## WHAT IS REQUIRED
Transcribe every line from the one containing "Open the QR code for the asset" through the end of the records below, exactly, but not the pictures.

(Dataset entries)

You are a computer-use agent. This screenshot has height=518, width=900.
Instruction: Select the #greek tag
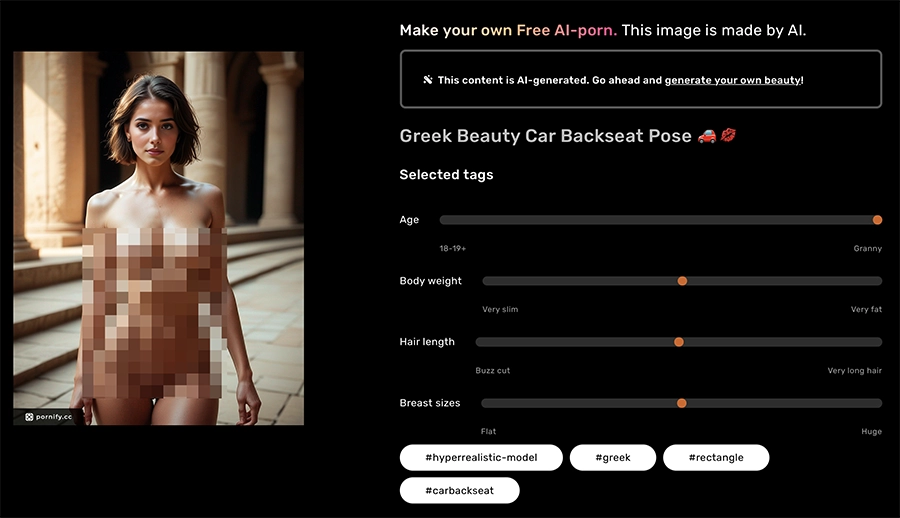[612, 458]
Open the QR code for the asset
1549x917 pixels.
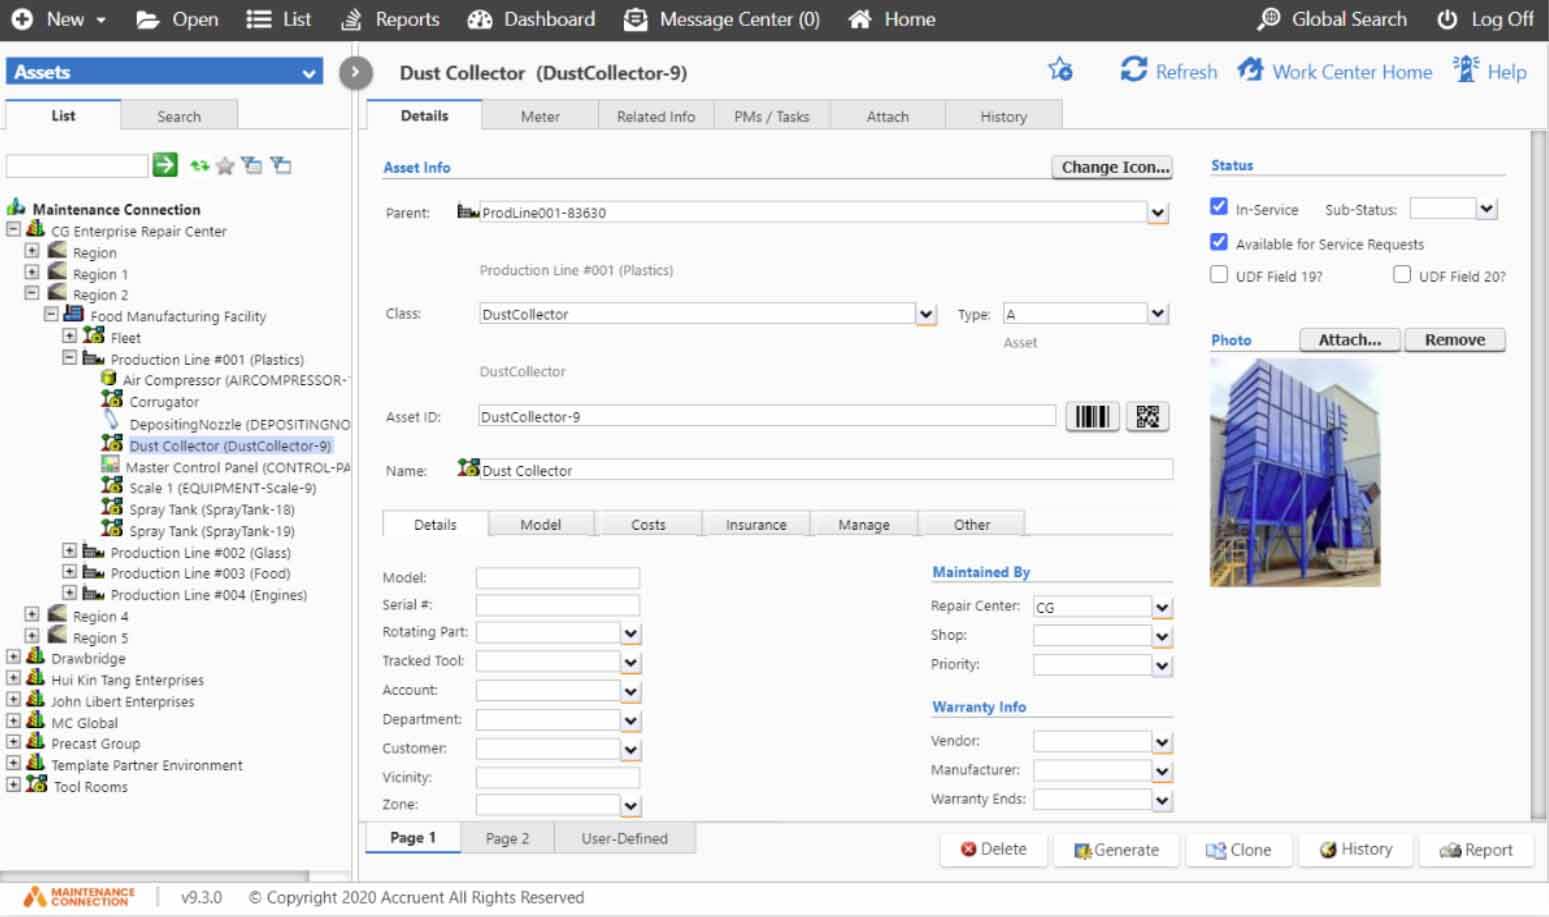click(1147, 417)
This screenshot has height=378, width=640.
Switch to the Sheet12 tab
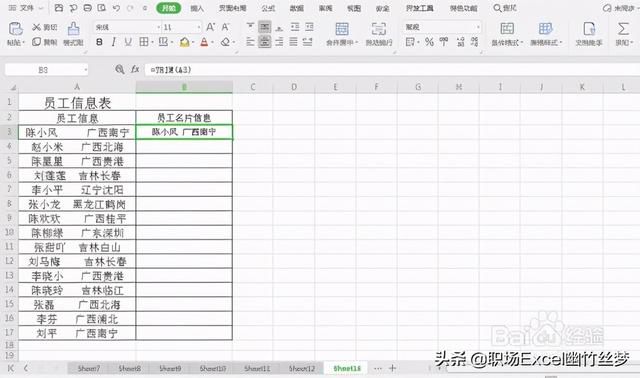(302, 368)
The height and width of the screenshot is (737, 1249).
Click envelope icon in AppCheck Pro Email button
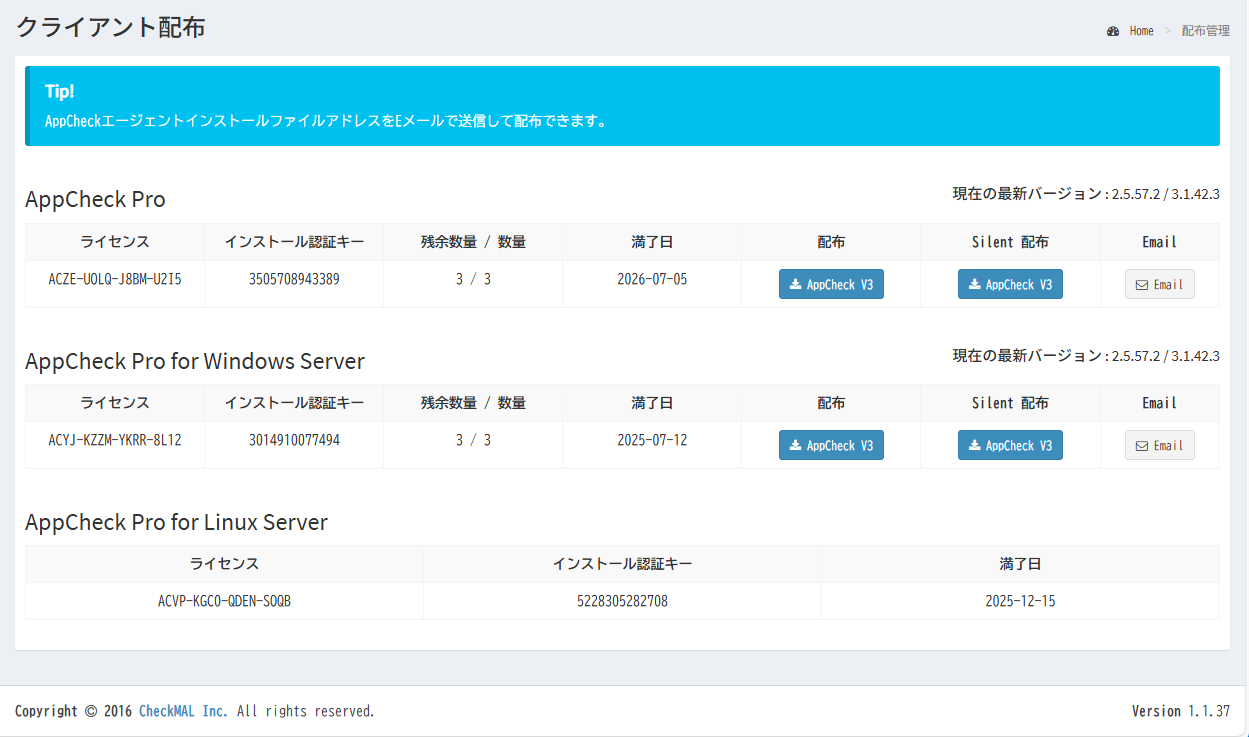pyautogui.click(x=1141, y=285)
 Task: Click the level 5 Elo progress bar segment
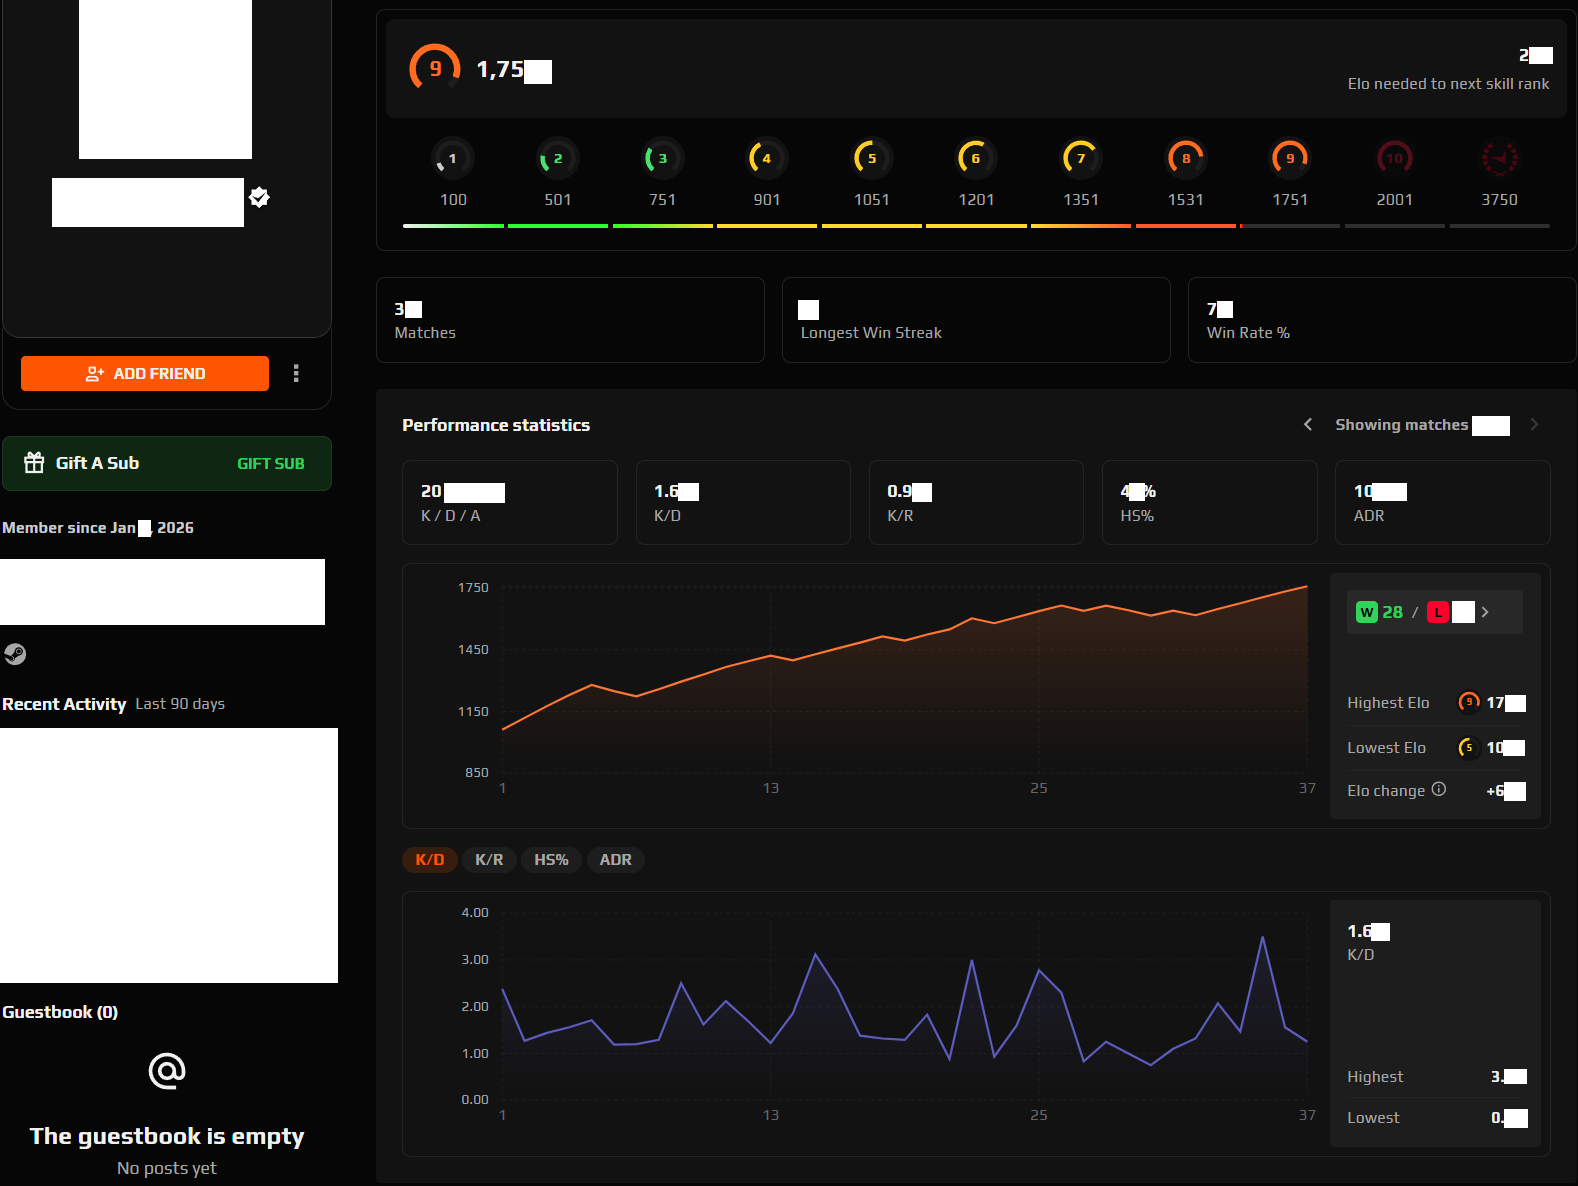tap(871, 226)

## SOLUTION TO THIS TASK
Open the QR code for the asset
1549x917 pixels.
click(1147, 417)
This screenshot has height=378, width=640.
Switch to the Sheet12 tab
(302, 368)
The height and width of the screenshot is (737, 1249).
Click envelope icon in AppCheck Pro Email button
pyautogui.click(x=1141, y=285)
 Task: Click the level 5 Elo progress bar segment
tap(871, 226)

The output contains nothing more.